Extracted records =
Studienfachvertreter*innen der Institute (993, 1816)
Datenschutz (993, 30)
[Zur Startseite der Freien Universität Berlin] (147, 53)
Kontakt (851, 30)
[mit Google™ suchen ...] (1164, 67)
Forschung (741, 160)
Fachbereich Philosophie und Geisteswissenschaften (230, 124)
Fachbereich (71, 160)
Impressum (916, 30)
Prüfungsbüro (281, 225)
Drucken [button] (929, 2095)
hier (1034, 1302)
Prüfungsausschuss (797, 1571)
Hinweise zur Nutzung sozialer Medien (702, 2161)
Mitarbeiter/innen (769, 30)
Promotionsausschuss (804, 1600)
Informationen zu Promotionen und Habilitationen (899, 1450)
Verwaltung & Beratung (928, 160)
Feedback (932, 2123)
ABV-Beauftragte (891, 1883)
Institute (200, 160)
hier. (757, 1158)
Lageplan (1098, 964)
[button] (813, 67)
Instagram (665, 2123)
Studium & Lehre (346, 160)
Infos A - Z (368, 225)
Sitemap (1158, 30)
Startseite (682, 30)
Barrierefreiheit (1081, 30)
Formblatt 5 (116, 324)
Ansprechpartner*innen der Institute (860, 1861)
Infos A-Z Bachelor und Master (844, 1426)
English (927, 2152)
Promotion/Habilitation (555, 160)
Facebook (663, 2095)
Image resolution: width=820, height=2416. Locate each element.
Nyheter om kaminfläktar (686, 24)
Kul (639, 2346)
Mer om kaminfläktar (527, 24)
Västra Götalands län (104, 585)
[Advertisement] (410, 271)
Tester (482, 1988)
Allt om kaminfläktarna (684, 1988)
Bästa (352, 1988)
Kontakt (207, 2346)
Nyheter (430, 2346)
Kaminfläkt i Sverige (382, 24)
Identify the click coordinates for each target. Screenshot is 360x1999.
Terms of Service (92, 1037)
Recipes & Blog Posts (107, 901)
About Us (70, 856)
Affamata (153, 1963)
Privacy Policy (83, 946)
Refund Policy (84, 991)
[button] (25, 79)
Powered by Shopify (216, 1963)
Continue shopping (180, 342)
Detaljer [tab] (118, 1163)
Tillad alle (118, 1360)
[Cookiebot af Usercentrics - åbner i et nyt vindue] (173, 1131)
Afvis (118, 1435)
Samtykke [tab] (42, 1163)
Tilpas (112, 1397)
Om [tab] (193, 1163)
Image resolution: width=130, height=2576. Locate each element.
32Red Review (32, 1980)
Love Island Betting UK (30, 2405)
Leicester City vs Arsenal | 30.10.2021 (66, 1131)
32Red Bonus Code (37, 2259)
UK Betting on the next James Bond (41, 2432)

Exercise objective = Check each line of the entries above for the word "resolution". List the ones that have it.

Result of this task =
Image resolution: width=820, height=2416. Locate each element.
Image resolution: width=130, height=2576. Locate each element.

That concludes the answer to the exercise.